WORK TO DO
Convert every line of the entries below into a JSON array of strings, with one string per line and no blank lines.

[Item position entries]
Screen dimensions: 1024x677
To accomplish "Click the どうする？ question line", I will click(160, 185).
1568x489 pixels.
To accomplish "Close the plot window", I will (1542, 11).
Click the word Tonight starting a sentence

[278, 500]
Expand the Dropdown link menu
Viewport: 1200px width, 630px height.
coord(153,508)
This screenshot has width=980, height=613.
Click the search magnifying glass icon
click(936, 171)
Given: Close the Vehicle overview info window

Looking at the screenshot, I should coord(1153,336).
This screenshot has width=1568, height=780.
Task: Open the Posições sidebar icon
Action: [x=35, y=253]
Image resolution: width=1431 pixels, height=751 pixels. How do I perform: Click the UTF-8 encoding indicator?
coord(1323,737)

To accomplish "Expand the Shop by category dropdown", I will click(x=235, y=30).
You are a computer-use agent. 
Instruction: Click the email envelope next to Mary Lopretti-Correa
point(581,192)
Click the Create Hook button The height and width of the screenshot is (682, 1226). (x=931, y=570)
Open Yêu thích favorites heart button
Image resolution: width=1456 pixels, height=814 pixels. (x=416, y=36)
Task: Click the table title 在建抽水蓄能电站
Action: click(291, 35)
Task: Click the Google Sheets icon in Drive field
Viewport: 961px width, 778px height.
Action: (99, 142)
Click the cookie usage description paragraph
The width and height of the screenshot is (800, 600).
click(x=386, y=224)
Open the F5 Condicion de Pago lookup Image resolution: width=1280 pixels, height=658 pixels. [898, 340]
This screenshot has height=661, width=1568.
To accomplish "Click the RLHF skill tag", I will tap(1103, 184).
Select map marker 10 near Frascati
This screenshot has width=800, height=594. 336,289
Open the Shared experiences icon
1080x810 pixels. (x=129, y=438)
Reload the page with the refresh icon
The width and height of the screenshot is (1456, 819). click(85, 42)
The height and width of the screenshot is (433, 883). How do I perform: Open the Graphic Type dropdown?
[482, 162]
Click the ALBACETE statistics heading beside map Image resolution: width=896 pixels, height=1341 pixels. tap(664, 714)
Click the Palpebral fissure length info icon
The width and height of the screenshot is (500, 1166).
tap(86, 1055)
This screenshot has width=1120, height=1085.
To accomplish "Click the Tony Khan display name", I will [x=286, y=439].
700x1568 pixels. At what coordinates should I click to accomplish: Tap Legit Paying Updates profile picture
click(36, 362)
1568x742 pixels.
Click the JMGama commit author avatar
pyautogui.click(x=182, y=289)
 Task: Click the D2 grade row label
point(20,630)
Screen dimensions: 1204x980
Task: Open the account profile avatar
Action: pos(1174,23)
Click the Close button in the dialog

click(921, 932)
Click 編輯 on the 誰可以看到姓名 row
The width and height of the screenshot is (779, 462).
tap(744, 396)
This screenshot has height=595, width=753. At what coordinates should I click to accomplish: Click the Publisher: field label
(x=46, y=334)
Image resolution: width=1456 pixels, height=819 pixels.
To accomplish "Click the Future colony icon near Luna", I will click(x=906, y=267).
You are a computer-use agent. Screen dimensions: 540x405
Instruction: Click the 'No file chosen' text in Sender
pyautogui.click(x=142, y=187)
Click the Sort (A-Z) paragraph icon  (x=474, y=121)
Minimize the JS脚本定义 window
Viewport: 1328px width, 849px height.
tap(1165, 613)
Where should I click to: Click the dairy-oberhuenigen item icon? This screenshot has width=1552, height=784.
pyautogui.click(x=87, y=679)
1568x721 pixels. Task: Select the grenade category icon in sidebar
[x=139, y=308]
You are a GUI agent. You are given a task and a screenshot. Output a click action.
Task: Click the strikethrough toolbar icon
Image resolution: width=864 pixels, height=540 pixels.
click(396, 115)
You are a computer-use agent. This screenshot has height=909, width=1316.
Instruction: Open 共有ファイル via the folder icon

SOLUTION BELOW
[
  "Screen dimensions: 1024x677",
  "To accomplish \"Click the どうする？ question line\", I will click(160, 185).",
  "1568x489 pixels.",
  "To accomplish \"Close the plot window\", I will (1542, 11).",
  "Click the word Tonight starting a sentence",
  "[278, 500]",
  "Expand the Dropdown link menu",
  "Viewport: 1200px width, 630px height.",
  "coord(153,508)",
  "This screenshot has width=980, height=613.",
  "Click the search magnifying glass icon",
  "click(936, 171)",
  "Given: Close the Vehicle overview info window",
  "Looking at the screenshot, I should coord(1153,336).",
  "This screenshot has width=1568, height=780.",
  "Task: Open the Posições sidebar icon",
  "Action: [x=35, y=253]",
  "Image resolution: width=1431 pixels, height=751 pixels. How do I perform: Click the UTF-8 encoding indicator?",
  "coord(1323,737)",
  "To accomplish \"Expand the Shop by category dropdown\", I will click(x=235, y=30).",
  "You are a computer-use agent. ",
  "Instruction: Click the email envelope next to Mary Lopretti-Correa",
  "point(581,192)",
  "Click the Create Hook button The height and width of the screenshot is (682, 1226). (x=931, y=570)",
  "Open Yêu thích favorites heart button",
  "Image resolution: width=1456 pixels, height=814 pixels. (x=416, y=36)",
  "Task: Click the table title 在建抽水蓄能电站",
  "Action: click(291, 35)",
  "Task: Click the Google Sheets icon in Drive field",
  "Viewport: 961px width, 778px height.",
  "Action: (99, 142)",
  "Click the cookie usage description paragraph",
  "The width and height of the screenshot is (800, 600).",
  "click(x=386, y=224)",
  "Open the F5 Condicion de Pago lookup Image resolution: width=1280 pixels, height=658 pixels. [898, 340]",
  "This screenshot has height=661, width=1568.",
  "To accomplish \"Click the RLHF skill tag\", I will tap(1103, 184).",
  "Select map marker 10 near Frascati",
  "This screenshot has width=800, height=594. 336,289",
  "Open the Shared experiences icon",
  "1080x810 pixels. (x=129, y=438)",
  "Reload the page with the refresh icon",
  "The width and height of the screenshot is (1456, 819). click(85, 42)",
  "The height and width of the screenshot is (433, 883). How do I perform: Open the Graphic Type dropdown?",
  "[482, 162]",
  "Click the ALBACETE statistics heading beside map Image resolution: width=896 pixels, height=1341 pixels. tap(664, 714)",
  "Click the Palpebral fissure length info icon",
  "The width and height of the screenshot is (500, 1166).",
  "tap(86, 1055)",
  "This screenshot has width=1120, height=1085.",
  "To accomplish \"Click the Tony Khan display name\", I will [x=286, y=439].",
  "700x1568 pixels. At what coordinates should I click to accomplish: Tap Legit Paying Updates profile picture",
  "click(36, 362)",
  "1568x742 pixels.",
  "Click the JMGama commit author avatar",
  "pyautogui.click(x=182, y=289)",
  " Task: Click the D2 grade row label",
  "point(20,630)",
  "Screen dimensions: 1204x980",
  "Task: Open the account profile avatar",
  "Action: pos(1174,23)",
  "Click the Close button in the dialog",
  "click(921, 932)",
  "Click 編輯 on the 誰可以看到姓名 row",
  "The width and height of the screenshot is (779, 462).",
  "tap(744, 396)",
  "This screenshot has height=595, width=753. At what coordinates should I click to accomplish: Click the Publisher: field label",
  "(x=46, y=334)",
  "Image resolution: width=1456 pixels, height=819 pixels.",
  "To accomplish \"Click the Future colony icon near Luna\", I will click(x=906, y=267).",
  "You are a computer-use agent. Screen dimensions: 540x405",
  "Instruction: Click the 'No file chosen' text in Sender",
  "pyautogui.click(x=142, y=187)",
  "Click the Sort (A-Z) paragraph icon  (x=474, y=121)",
  "Minimize the JS脚本定义 window",
  "Viewport: 1328px width, 849px height.",
  "tap(1165, 613)",
  "Where should I click to: Click the dairy-oberhuenigen item icon? This screenshot has width=1552, height=784.",
  "pyautogui.click(x=87, y=679)",
  "1568x721 pixels. Task: Select the grenade category icon in sidebar",
  "[x=139, y=308]",
  "You are a GUI agent. You are given a task and a screenshot. Output a click action.",
  "Task: Click the strikethrough toolbar icon",
  "Image resolution: width=864 pixels, height=540 pixels.",
  "click(396, 115)",
  "You are a computer-use agent. This screenshot has height=909, width=1316.",
  "Instruction: Open 共有ファイル via the folder icon"
]